Last week a visiting American doctor was detained and told he would be deported or imprisoned if he advocated “activities” in relation to abortion. This followed lobbying of the Immigration Minister, Philip Ruddock, by anti-abortion groups.
In America, President Bill Clinton has agreed to limit aid for international family planning initiatives that support abortion. Republican congressional leaders have for years refused to pass Budget legislation allowing the US to pay its back dues to the United Nations unless Clinton agreed to the restrictions.
Although pro-choice himself – heaven help any man married to Hillary who wasn’t – Clinton capitulated this time because the US faced losing its seat in the UN General Assembly if the debts remained unpaid. Now organisations funded by US money will be forbidden to lobby for liberalised abortion laws.
There will be little joy about that among desperate women in countries such as Nepal, where six women a day die from botched illegal abortions and two-thirds of women in prison are there for abortion or infanticide.
Like the sex ed teacher, these Republicans deal in moral absolutes: abortion is always wrong, never mind poverty or illness, rape or incest or despair. But, unlike the sex ed teacher, they are in a position to impose their views on others who differ.
The power of the American anti-choice movement is understandable. Opposition to abortion is strongly linked to church attendance, and a third of Americans regularly front up in their Sunday best, compared with only one-fifth of Australians.
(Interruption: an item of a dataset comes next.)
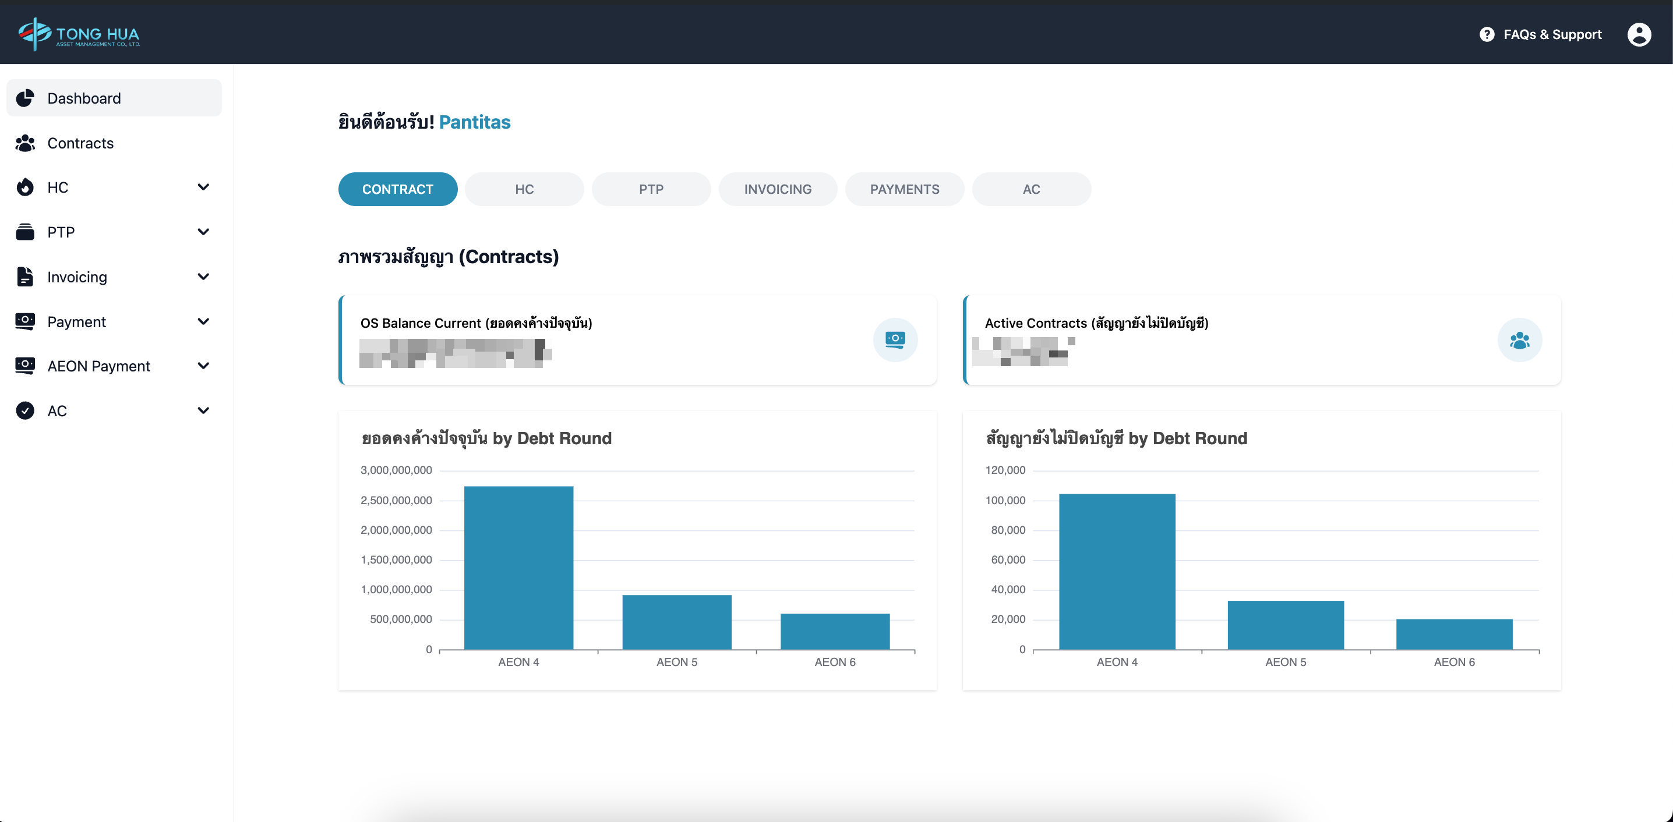The height and width of the screenshot is (822, 1673).
Task: Click the Invoicing document icon
Action: pos(25,277)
The US is also a country in which the separation of church and state has favored religion. Its founding fathers, having fled persecution in the old world, focused more on protecting freedom of worship from state intervention than protecting the sovereignty of the state from religion.
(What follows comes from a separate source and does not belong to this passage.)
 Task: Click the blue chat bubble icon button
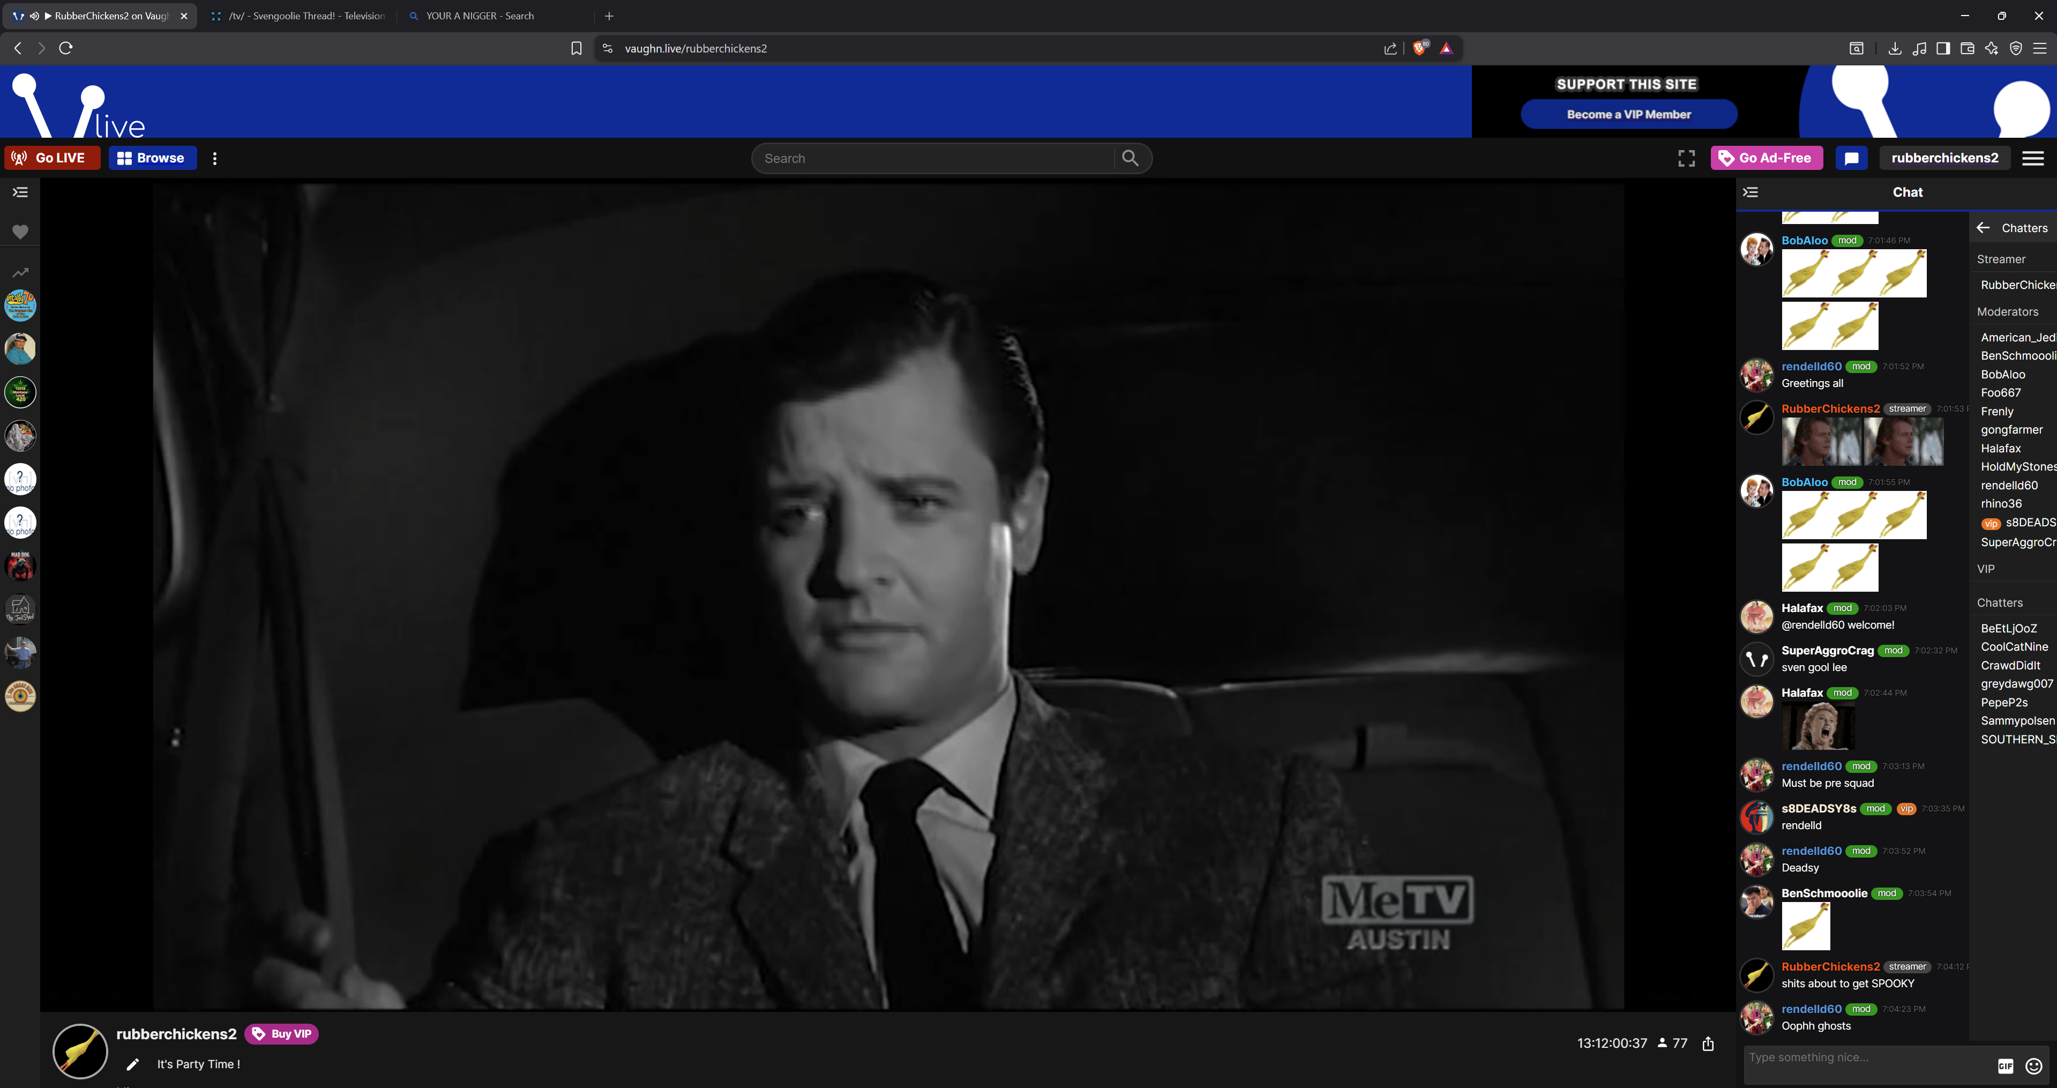(x=1851, y=158)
But why is it that Australian anti-abortion campaigners – most of whom have strong links to churches – have so much political influence?
It’s certainly not because they speak for the community. Research findings released this week suggest only three in a hundred Australians oppose abortion under all circumstances.
Among the 2151 people surveyed, 97per cent said abortion should be allowed in cases of danger to the mother’s health, 92 per cent after rape, and 88 per cent where there was a strong likelihood of a serious birth defect. Most said abortion should be allowed for reasons such as poverty, unwed motherhood, or couples wanting no more children.
These views do not fit with abortion’s continued position in the Victorian criminal code. They do not fit with restrictions on the morning-after pill RU486, or the inability of many rural women to gain access to abortion services.
The report said the abortion debate remains very much a religious matter, with churchgoing the single most important factor differentiating opponents from supporters.
It concluded that “the separation of church and state” is actually a polite fiction that can be maintained only in the face of consensus about central values. Where the two do separate over values, there is friction, with abortion providing the clearest example.
The results of a previous survey tell us how Australians think such conflicts should be handled: only one-third believes it is appropriate for religious leaders to try to influence government decisions.
There is a case for churches to speak out on social justice issues because they are such big providers of services to those in need. Their dictates on reproductive morality are another matter.
Extremism in relation to abortion has declined in the past decade. Most Australians have come to understand that this painful, tragic, private business is a bad thing in itself, but justifiable if it avoids something even worse. They have abandoned the false certainty of black-and-white positions to grapple with the complexities of greys.
Some will see the shift away from the absolutism of “never” as godlessness. Most of us, though, will recognise it as a moral coming-of-age.